What is the Difference Between a Money Order and a Postal Order?

While a money order and a postal order are often considered to be the same type of financial instrument, there are a few subtle differences between the two. Those differences focus on where the instruments are obtained, where they may be tendered for cash, and who will accept each as a form of payment. In some nations, the level of risk associated with them also creates an additional distinction between the two.

One of the chief differences between a money order and a postal order has to do with where the instruments may be purchased. A postal order is purchased directly from a national postal system, such as the US Postal Service or the Post Office in the United Kingdom. By contrast, a money order is produced by an independent financial service provider and may be purchased at any number of retail outlets, including supermarkets or drugstores.

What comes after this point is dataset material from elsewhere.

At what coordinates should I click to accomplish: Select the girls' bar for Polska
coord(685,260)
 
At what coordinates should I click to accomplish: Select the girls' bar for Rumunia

Another key difference is the reputation of the two instruments. While there are exceptions, creditors are usually more willing to accept a postal money order over a money order issued by an independent financial services provider. One of the reasons for this is the perception that postal orders are more difficult to forge than money orders issued by other entities. In addition, there are providers who tend to be somewhat slow with honoring payment, a factor that may lead some creditors to not credit customer accounts until the funds are actually received. In contrast, the face value of the postal orders may be posted immediately, since the chances of forgery or some other issue are relatively low.

Cashing the financial instrument is another difference between a money order and a postal order. Many banks, along with most post offices, will honor a postal order immediately by providing cash to the individual presenting it. In contrast, a money order may not be eligible for immediate cashing. Instead, the presenter would need to deposit the order into a bank account, and allow the bank time to clear it. This is another reason why many creditors will accept postal orders but may decline payment tendered in the form of a money order.

Both orders are viable means of sending cash or tendering payments. Since the postal order is typically considered the more reliable of the two options, it’s probably the better choice when there is some doubt about where it will be cashed. Many businesses provide specific guidelines for using a money order or a postal order, including information regarding how long each instrument will take to post to a credit account, making it easier to determine which instrument is the best to use in a given situation.